• [What is required]: Put every line of the entries below into a numbered list, omitting any blank lines.

Entries from a data source:
━━━━

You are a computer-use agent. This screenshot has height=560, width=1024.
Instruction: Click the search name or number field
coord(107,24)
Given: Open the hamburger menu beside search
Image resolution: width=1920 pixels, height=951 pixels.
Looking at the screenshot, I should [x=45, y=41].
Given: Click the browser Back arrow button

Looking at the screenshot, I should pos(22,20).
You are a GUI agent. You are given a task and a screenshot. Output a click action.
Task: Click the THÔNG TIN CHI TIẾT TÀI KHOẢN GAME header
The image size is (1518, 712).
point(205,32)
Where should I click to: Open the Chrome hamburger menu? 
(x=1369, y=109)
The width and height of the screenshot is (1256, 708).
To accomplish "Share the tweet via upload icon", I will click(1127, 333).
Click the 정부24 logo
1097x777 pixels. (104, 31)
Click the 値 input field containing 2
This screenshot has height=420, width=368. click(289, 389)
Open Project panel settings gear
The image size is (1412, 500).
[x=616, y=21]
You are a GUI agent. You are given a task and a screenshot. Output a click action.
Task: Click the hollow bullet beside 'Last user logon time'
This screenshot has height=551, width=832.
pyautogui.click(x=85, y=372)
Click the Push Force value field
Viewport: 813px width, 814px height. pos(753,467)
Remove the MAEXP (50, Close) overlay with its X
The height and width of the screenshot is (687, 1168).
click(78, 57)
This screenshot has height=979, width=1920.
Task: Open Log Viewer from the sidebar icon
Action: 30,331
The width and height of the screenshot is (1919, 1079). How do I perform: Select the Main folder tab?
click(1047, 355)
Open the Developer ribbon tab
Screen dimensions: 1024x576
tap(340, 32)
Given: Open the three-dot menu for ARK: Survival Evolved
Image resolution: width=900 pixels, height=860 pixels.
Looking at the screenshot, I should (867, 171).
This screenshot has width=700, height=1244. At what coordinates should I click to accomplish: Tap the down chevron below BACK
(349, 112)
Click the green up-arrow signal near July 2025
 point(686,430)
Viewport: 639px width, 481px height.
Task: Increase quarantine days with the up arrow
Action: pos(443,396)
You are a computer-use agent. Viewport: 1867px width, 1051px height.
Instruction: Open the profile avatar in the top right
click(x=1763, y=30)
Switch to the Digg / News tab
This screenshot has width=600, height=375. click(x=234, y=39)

━━━━

• [Solution below]:
1. You are a computer-use agent. This screenshot has height=560, width=1024.
2. Instruction: Click the search name or number field
3. coord(107,24)
4. Given: Open the hamburger menu beside search
5. Image resolution: width=1920 pixels, height=951 pixels.
6. Looking at the screenshot, I should [x=45, y=41].
7. Given: Click the browser Back arrow button
8. Looking at the screenshot, I should pos(22,20).
9. You are a GUI agent. You are given a task and a screenshot. Output a click action.
10. Task: Click the THÔNG TIN CHI TIẾT TÀI KHOẢN GAME header
11. The image size is (1518, 712).
12. point(205,32)
13. Where should I click to: Open the Chrome hamburger menu? 
14. (x=1369, y=109)
15. The width and height of the screenshot is (1256, 708).
16. To accomplish "Share the tweet via upload icon", I will click(1127, 333).
17. Click the 정부24 logo
18. 1097x777 pixels. (104, 31)
19. Click the 値 input field containing 2
20. This screenshot has height=420, width=368. click(289, 389)
21. Open Project panel settings gear
22. The image size is (1412, 500).
23. [x=616, y=21]
24. You are a GUI agent. You are given a task and a screenshot. Output a click action.
25. Task: Click the hollow bullet beside 'Last user logon time'
26. This screenshot has height=551, width=832.
27. pyautogui.click(x=85, y=372)
28. Click the Push Force value field
29. Viewport: 813px width, 814px height. pos(753,467)
30. Remove the MAEXP (50, Close) overlay with its X
31. The height and width of the screenshot is (687, 1168).
32. click(78, 57)
33. This screenshot has height=979, width=1920.
34. Task: Open Log Viewer from the sidebar icon
35. Action: 30,331
36. The width and height of the screenshot is (1919, 1079). How do I perform: Select the Main folder tab?
37. click(1047, 355)
38. Open the Developer ribbon tab
39. Screen dimensions: 1024x576
40. tap(340, 32)
41. Given: Open the three-dot menu for ARK: Survival Evolved
42. Image resolution: width=900 pixels, height=860 pixels.
43. Looking at the screenshot, I should (867, 171).
44. This screenshot has width=700, height=1244. At what coordinates should I click to accomplish: Tap the down chevron below BACK
45. (349, 112)
46. Click the green up-arrow signal near July 2025
47.  point(686,430)
48. Viewport: 639px width, 481px height.
49. Task: Increase quarantine days with the up arrow
50. Action: pos(443,396)
51. You are a computer-use agent. Viewport: 1867px width, 1051px height.
52. Instruction: Open the profile avatar in the top right
53. click(x=1763, y=30)
54. Switch to the Digg / News tab
55. This screenshot has width=600, height=375. click(x=234, y=39)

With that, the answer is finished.